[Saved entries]
*-*-*

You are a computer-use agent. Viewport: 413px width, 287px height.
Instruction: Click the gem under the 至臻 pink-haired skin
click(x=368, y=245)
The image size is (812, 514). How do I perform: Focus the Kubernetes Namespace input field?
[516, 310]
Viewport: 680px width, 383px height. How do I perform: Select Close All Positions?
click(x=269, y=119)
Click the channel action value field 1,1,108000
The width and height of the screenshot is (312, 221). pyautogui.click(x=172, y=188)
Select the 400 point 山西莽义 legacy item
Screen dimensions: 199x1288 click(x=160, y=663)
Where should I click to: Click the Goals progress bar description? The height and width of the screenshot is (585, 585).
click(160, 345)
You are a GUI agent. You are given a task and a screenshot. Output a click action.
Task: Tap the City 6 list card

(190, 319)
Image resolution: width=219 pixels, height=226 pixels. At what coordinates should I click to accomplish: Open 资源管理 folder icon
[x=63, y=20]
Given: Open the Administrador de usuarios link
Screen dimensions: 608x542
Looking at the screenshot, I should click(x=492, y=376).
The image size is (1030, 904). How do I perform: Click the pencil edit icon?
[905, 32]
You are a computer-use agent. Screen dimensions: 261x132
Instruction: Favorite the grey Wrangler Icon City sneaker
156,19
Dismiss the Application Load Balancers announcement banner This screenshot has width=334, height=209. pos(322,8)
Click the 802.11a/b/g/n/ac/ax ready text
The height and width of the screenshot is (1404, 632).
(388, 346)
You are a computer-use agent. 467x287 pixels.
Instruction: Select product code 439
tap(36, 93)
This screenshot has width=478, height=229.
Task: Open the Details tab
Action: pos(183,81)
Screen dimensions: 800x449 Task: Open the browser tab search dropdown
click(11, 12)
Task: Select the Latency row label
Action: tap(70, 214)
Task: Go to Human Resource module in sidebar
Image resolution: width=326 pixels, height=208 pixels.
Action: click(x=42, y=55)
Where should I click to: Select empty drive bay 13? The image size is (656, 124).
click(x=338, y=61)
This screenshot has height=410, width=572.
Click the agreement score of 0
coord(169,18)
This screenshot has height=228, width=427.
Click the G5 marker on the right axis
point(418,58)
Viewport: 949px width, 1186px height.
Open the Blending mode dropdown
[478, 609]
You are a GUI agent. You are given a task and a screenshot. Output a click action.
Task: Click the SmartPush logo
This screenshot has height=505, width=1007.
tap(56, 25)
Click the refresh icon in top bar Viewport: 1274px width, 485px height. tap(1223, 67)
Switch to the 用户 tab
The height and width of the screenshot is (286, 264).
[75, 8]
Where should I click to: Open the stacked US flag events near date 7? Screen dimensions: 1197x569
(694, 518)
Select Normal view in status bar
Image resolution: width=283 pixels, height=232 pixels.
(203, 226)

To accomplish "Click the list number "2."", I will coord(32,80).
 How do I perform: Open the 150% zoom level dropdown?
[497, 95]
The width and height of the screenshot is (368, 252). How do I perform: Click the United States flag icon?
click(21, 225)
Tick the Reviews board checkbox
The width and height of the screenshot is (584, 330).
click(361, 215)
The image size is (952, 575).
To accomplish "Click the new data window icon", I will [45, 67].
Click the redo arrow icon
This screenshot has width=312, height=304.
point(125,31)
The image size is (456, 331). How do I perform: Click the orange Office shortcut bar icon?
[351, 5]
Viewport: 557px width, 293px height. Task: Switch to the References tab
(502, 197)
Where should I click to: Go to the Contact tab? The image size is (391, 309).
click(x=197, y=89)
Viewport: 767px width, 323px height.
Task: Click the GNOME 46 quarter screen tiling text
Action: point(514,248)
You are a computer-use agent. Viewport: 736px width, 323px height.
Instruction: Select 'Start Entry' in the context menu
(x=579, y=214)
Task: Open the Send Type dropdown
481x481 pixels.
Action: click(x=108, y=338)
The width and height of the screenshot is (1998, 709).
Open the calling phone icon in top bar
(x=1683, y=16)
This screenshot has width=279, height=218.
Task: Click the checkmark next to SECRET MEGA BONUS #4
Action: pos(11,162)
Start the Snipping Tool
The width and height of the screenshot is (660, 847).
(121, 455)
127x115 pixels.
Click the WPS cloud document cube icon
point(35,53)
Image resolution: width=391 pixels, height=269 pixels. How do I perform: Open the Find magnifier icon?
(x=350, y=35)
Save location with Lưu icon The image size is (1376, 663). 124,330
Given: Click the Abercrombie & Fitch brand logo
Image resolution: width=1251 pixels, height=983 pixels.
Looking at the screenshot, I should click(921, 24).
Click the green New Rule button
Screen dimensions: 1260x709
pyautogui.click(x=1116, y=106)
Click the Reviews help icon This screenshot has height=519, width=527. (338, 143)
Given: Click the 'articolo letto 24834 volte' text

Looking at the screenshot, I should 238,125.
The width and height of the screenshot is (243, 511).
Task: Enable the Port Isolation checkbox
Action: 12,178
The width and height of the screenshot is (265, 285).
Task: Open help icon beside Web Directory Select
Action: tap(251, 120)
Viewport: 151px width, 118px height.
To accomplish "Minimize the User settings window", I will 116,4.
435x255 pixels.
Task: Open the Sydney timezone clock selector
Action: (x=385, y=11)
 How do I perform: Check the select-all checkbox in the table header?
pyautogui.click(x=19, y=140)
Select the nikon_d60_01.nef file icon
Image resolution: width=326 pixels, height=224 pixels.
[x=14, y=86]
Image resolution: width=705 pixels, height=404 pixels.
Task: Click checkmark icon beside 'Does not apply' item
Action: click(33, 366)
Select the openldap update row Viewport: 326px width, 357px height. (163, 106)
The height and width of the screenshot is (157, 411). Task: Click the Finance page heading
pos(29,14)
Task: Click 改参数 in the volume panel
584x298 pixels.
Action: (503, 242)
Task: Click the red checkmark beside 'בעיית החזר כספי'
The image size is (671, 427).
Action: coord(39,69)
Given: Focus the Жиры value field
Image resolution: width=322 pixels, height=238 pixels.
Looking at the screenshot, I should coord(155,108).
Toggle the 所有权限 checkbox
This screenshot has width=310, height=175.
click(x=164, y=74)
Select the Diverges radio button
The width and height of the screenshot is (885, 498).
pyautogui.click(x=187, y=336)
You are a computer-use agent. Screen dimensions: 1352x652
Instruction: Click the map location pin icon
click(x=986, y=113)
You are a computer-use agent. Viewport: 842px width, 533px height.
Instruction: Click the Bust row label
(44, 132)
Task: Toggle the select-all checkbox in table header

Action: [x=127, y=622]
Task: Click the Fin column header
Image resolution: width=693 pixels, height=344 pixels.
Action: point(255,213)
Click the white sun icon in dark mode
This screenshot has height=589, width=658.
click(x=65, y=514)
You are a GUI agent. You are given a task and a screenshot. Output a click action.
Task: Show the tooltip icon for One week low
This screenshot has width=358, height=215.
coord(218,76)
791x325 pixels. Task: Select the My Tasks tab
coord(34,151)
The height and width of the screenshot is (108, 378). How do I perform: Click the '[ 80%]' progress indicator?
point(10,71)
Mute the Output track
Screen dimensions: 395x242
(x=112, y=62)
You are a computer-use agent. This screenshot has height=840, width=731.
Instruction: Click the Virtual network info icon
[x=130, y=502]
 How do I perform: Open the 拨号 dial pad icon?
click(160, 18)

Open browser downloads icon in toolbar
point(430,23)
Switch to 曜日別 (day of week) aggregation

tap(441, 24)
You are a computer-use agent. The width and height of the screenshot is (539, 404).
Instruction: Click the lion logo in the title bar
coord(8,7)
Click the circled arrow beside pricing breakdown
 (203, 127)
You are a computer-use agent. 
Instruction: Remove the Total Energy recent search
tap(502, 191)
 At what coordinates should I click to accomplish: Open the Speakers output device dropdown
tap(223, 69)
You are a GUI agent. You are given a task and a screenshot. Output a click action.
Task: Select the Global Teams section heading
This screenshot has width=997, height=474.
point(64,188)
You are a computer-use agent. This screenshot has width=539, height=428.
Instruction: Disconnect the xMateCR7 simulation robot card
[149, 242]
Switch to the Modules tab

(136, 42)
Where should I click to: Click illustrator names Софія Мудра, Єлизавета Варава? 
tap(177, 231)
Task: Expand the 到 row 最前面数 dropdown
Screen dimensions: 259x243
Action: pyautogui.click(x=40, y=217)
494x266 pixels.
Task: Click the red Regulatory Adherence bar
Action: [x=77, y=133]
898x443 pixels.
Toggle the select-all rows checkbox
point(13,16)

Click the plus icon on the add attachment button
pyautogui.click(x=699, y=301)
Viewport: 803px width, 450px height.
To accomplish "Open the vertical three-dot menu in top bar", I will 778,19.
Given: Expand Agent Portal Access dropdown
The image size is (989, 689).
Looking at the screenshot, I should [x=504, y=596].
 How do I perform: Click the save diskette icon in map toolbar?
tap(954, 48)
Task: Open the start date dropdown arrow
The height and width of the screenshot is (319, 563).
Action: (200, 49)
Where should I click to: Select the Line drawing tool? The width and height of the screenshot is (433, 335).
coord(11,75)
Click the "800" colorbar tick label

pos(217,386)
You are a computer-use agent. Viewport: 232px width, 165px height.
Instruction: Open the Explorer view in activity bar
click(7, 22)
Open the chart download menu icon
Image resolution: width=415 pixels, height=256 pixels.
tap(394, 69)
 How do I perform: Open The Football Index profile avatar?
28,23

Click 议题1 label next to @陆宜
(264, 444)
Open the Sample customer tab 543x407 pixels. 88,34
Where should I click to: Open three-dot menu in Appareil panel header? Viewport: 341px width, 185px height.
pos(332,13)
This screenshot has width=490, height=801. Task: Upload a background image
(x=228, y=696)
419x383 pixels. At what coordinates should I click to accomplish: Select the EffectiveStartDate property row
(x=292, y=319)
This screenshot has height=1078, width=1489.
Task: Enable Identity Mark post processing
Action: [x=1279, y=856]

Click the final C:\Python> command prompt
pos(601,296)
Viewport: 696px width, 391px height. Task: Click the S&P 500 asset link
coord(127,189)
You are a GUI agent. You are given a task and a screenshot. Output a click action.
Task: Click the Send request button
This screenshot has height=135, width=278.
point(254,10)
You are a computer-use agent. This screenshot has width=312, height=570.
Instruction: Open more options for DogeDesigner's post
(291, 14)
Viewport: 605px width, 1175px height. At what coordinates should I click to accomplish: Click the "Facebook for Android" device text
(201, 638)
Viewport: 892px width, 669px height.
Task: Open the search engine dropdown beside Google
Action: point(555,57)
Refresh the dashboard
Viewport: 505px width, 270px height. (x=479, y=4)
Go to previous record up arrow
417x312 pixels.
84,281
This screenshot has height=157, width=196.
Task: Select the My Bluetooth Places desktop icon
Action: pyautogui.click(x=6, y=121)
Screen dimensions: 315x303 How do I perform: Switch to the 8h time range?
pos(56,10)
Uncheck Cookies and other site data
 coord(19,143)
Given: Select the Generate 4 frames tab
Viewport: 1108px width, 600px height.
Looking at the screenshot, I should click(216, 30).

*-*-*

Look for the word "Expand" in the data, then return every line that contains it.

Written reply
Task: Expand the 到 row 最前面数 dropdown
Given: Expand Agent Portal Access dropdown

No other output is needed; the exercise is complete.